Wie auch andere KantischülerInnen begegnete Franz der Aktion mit intellektueller Herablassung, gar Verachtung. Die illegale Tat passte Franz überhaupt nicht, er wurde richtiggehend wütend, denn mit jener Kampagne sah er seine Ideale so gut wie durch den Dreck gezogen. Das sahen seine Freunde vom «Bumerang» ähnlich. Der «minimale Bildungsstand» der Verantwortlichen, schrieben Angelo Gnädinger (Präsident der Schülerorganisation) und Kurt Schaad am 27. Juni, verurteile die «Stifte» dazu, nichts als «Sand im Getriebe» zu sein. Franz und seine MitschülerInnen waren nicht bereit, sich komplett und in aller Antiautorität gegen das Establishment zu stemmen. Vielmehr hatten sie sich mit der Gründung der demokratisch gewählten Schülerorganisation als offiziellem Gesprächspartner von Schulleitung und Lehrerschaft bereits ins System eingegliedert.

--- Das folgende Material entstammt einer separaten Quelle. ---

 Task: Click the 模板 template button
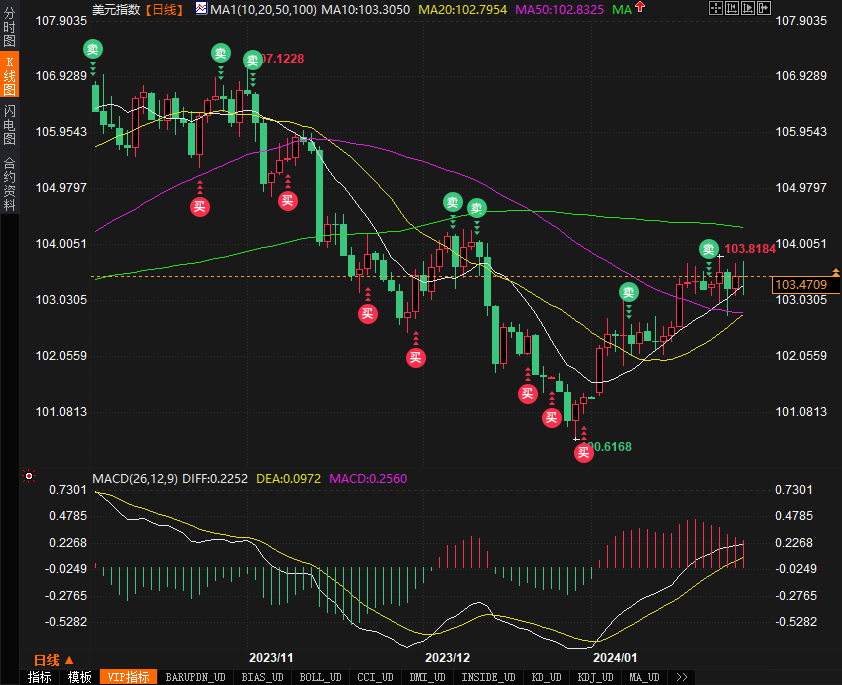(x=78, y=677)
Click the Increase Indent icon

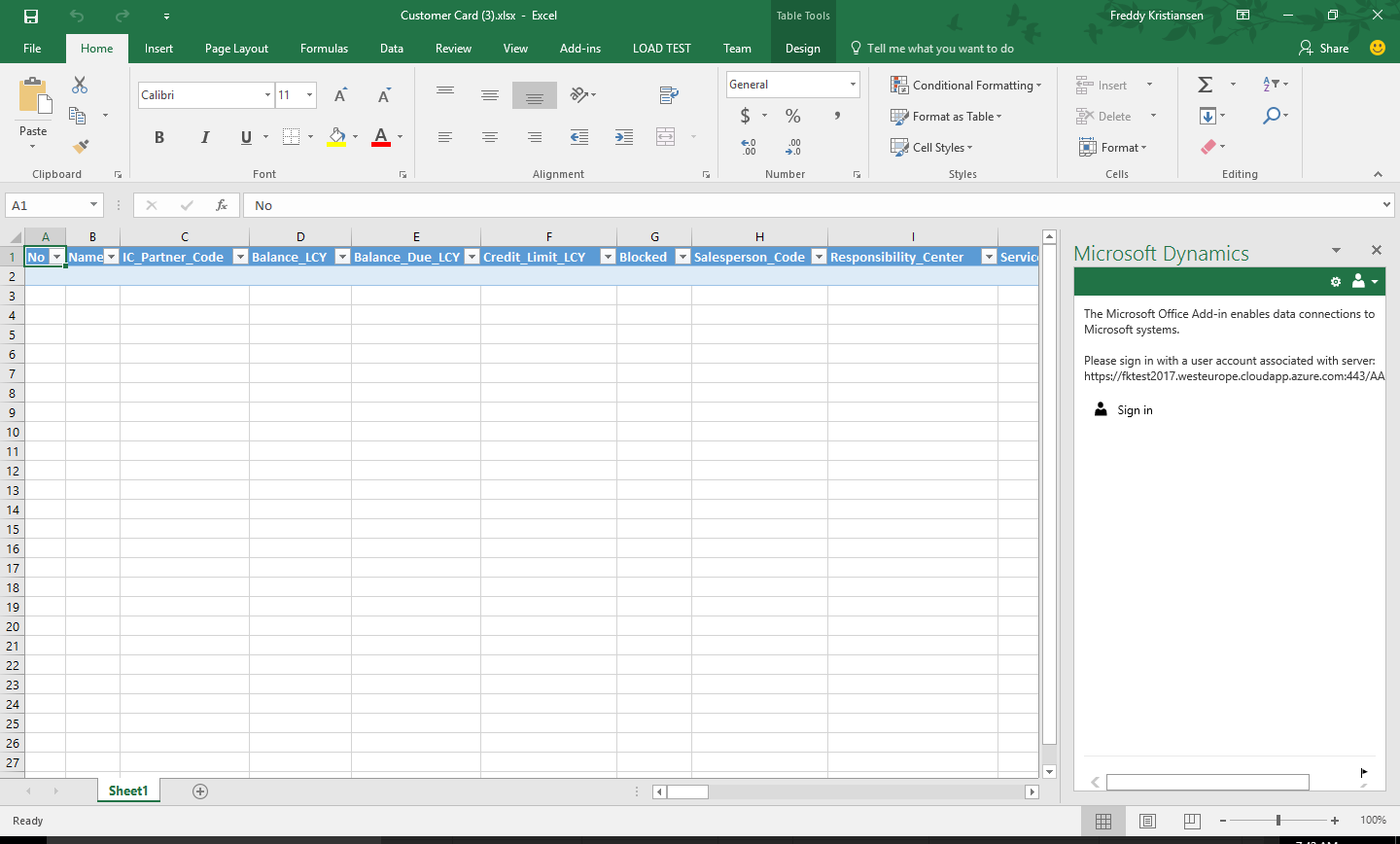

Das Schicksal der Schaffhauser Jugendbewegung war damit besiegelt, der «Höhepunkt» des unmittelbaren «Widerstands» erreicht. Wegen der verschiedenen Interessen, des Streits um die Form des Protestes und gegenseitigem Misstrauen driftete die Bewegung nach und nach auseinander – wie in den meisten anderen Städten, ob Paris, New York oder Zürich.
Und Franz? Der hatte nun seine Matura im Sack, eine Ehrenrunde hatte es doch noch gegeben. Nun wollte er nach Zürich, Jura studieren. Nicht gerade ein Medizinstudium, hatte sein Vater gesagt, aber doch was «Rechtes». Damit konnte Franz gut leben.
Folgenlos für Schaffhausen blieb «1968» trotzdem nicht, gerade in politischer Hinsicht. Nachdem die «Bumerang»-Redaktoren 1972 nach einem scharfen Artikel gegen die Lehrmethoden eines Physiklehrers von der Schulleitung gezwungen waren, die Zeitung einzustellen, traten sie der SP bei. Später würden sie in der «Gruppe Kommunalpolitik», 1975 von Hans-Jürg Fehr, Angelo Gnädinger, Bernhard Ott, Andreas Giger u. a. gegründet, noch für Aufsehen sorgen – nicht zuletzt auch dank ihres Monatsblattes «Info» (siehe Seite 33). Damit schufen die jungen SP-Leute ein Gegenstück zur gut organisierten POCH (Progressive Organisationen der Schweiz) Schaffhausen um Daniel Leu, Ulrich Wickli und Silvia Grossenbacher.